The absorbance spectrum of pumpkin seed oil has the wide-but-shallow minimum in the green region of the spectrum and deep local minimum in the red region. In thin layers, the absorption at any specific green wavelength is not as low as it is for the red minimum, but a broader band of greenish wavelengths are transmitted, and hence the overall appearance is green. The effect is enhanced by the greater sensitivity to green of the photoreceptors in the human eye, and the narrowing of the red transmittance band by the long-wavelength limit of cone photoreceptor sensitivity.

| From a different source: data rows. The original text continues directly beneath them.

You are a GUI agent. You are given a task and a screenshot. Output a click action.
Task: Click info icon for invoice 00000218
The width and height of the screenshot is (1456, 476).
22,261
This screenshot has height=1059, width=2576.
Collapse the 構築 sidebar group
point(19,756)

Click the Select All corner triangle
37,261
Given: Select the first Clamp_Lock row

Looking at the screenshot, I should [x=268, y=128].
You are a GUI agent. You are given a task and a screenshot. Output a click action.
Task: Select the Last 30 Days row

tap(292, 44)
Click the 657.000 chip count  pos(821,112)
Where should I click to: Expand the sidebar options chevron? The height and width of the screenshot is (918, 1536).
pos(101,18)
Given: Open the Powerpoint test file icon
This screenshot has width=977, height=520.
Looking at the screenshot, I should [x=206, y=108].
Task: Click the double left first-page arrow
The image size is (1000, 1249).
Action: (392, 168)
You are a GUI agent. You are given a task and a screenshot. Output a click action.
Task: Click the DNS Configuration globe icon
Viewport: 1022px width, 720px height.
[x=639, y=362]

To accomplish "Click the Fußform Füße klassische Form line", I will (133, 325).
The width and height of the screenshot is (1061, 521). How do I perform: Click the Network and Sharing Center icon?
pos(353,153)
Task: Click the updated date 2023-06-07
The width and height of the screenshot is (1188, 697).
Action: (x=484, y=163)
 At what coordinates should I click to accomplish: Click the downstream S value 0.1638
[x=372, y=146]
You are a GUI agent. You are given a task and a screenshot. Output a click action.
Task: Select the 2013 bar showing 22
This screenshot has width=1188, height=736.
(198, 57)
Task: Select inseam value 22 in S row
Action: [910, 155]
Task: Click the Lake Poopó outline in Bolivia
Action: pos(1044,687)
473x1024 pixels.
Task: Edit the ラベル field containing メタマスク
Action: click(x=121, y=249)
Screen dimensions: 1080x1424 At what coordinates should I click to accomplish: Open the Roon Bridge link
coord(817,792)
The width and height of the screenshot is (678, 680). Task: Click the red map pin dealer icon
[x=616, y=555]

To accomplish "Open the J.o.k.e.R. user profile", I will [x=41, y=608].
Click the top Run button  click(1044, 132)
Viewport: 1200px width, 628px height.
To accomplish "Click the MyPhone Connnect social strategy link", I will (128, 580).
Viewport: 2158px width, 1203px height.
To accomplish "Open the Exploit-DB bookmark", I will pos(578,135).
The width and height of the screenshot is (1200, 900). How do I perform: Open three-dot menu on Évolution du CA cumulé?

According to the Beer–Lambert law, when viewing through the coloured substance (and thus ignoring reflection), the proportion of light transmitted at a given wavelength, T, decreases exponentially with thickness t, T = e^{−at}, where a is the absorbance at that wavelength. Let G = e^{−a_{G}t} be the green transmittance and R = e^{−a_{R}t} be the red transmittance. The ratio of the two transmitted intensities is then (G/R) = e^{(a_{R}-a_{G})t}. If the red absorbance is less than the green, then as the thickness t increases, so does the ratio of red to green transmitted light, which causes the apparent hue of the colour to switch from green to red.

==Quantification==
The extent of dichromatism of material can be quantified by the Kreft's dichromaticity index (DI). It is defined as the difference in hue angle (Δh_{ab}) between the colour of the sample at the dilution, where the chroma (colour saturation) is maximal and the colour of four times more diluted (or thinner) and four times more concentrated (or thicker) sample. The two hue angle differences are called dichromaticity index towards lighter (Kreft's DI_{L}) and
dichromaticity index towards darker (Kreft's DI_{D}) respectively. Kreft's dichromaticity index DI_{L} and DI_{D} for pumpkin oil, which is one of the most dichromatic substances, are −9 and −44, respectively. This means that pumpkin oil changes its colour from green-yellow to orange-red (for 44 degrees in Lab colour space) when the thickness of the observed layer is increased from cca 0.5 mm to 2 mm; and it changes slightly towards green (for 9 degrees) if its thickness is reduced for 4-fold.

==History==
A record by William Herschel (1738–1822), shows he observed dichromatism with a solution of ferrous sulphate and tincture of nutgall in 1801 when working on an early solar telescope, but he did not recognise the effect.